[Start of Attachment]

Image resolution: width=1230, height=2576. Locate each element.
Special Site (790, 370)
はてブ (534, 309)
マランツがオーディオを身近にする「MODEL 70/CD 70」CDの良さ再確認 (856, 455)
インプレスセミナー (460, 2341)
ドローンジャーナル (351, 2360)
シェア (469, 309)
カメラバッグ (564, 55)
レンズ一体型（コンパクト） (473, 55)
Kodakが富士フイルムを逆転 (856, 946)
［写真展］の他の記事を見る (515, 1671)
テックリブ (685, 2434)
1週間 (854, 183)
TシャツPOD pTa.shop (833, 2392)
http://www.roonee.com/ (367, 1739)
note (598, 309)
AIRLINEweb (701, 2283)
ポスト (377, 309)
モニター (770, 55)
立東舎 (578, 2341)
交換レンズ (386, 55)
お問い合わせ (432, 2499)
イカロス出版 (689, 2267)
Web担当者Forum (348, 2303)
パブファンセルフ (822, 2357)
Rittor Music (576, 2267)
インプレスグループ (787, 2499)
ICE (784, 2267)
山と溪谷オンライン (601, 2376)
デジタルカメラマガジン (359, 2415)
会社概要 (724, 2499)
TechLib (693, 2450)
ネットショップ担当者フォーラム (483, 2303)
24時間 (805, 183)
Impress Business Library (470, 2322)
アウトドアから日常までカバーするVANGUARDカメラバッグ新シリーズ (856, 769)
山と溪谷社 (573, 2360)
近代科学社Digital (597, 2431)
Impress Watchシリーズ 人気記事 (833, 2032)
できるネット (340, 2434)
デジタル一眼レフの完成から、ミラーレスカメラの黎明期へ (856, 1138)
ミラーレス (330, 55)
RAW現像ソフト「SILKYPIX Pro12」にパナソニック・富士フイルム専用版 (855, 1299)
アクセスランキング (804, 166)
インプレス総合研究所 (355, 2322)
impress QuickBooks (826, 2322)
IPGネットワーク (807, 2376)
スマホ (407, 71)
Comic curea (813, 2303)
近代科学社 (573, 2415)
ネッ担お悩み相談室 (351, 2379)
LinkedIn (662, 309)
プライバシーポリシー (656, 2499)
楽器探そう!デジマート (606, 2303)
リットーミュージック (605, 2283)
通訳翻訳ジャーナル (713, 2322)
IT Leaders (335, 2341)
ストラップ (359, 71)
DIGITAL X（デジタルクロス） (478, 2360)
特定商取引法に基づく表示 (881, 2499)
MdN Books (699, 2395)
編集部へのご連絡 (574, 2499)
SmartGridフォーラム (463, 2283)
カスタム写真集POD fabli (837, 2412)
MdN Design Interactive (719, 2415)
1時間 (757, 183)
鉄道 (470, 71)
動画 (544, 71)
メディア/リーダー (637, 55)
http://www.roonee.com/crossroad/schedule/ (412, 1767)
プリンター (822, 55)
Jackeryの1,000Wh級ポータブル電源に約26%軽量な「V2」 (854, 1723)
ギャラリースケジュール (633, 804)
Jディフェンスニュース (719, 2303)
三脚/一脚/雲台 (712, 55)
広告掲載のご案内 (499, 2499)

[End of Attachment]

**DIRECTIONS FOR THIS TASK**
Return every line of the material word for word.

**SOLUTION FOR THIS EXERCISE**
Image resolution: width=1230, height=2576. Locate each element.
Special Site (790, 370)
はてブ (534, 309)
マランツがオーディオを身近にする「MODEL 70/CD 70」CDの良さ再確認 (856, 455)
インプレスセミナー (460, 2341)
ドローンジャーナル (351, 2360)
シェア (469, 309)
カメラバッグ (564, 55)
レンズ一体型（コンパクト） (473, 55)
Kodakが富士フイルムを逆転 (856, 946)
［写真展］の他の記事を見る (515, 1671)
テックリブ (685, 2434)
1週間 (854, 183)
TシャツPOD pTa.shop (833, 2392)
http://www.roonee.com/ (367, 1739)
note (598, 309)
AIRLINEweb (701, 2283)
ポスト (377, 309)
モニター (770, 55)
立東舎 (578, 2341)
交換レンズ (386, 55)
お問い合わせ (432, 2499)
イカロス出版 (689, 2267)
Web担当者Forum (348, 2303)
パブファンセルフ (822, 2357)
Rittor Music (576, 2267)
インプレスグループ (787, 2499)
ICE (784, 2267)
山と溪谷オンライン (601, 2376)
デジタルカメラマガジン (359, 2415)
会社概要 (724, 2499)
TechLib (693, 2450)
ネットショップ担当者フォーラム (483, 2303)
24時間 (805, 183)
Impress Business Library (470, 2322)
アウトドアから日常までカバーするVANGUARDカメラバッグ新シリーズ (856, 769)
山と溪谷社 (573, 2360)
近代科学社Digital (597, 2431)
Impress Watchシリーズ 人気記事 (833, 2032)
できるネット (340, 2434)
デジタル一眼レフの完成から、ミラーレスカメラの黎明期へ (856, 1138)
ミラーレス (330, 55)
RAW現像ソフト「SILKYPIX Pro12」にパナソニック・富士フイルム専用版 (855, 1299)
アクセスランキング (804, 166)
インプレス総合研究所 (355, 2322)
impress QuickBooks (826, 2322)
IPGネットワーク (807, 2376)
スマホ (407, 71)
Comic curea (813, 2303)
近代科学社 (573, 2415)
ネッ担お悩み相談室 (351, 2379)
LinkedIn (662, 309)
プライバシーポリシー (656, 2499)
楽器探そう!デジマート (606, 2303)
リットーミュージック (605, 2283)
通訳翻訳ジャーナル (713, 2322)
IT Leaders (335, 2341)
ストラップ (359, 71)
DIGITAL X（デジタルクロス） (478, 2360)
特定商取引法に基づく表示 (881, 2499)
MdN Books (699, 2395)
編集部へのご連絡 (574, 2499)
SmartGridフォーラム (463, 2283)
カスタム写真集POD fabli (837, 2412)
MdN Design Interactive (719, 2415)
1時間 (757, 183)
鉄道 (470, 71)
動画 (544, 71)
メディア/リーダー (637, 55)
http://www.roonee.com/crossroad/schedule/ (412, 1767)
プリンター (822, 55)
Jackeryの1,000Wh級ポータブル電源に約26%軽量な「V2」 (854, 1723)
ギャラリースケジュール (633, 804)
Jディフェンスニュース (719, 2303)
三脚/一脚/雲台 (712, 55)
広告掲載のご案内 (499, 2499)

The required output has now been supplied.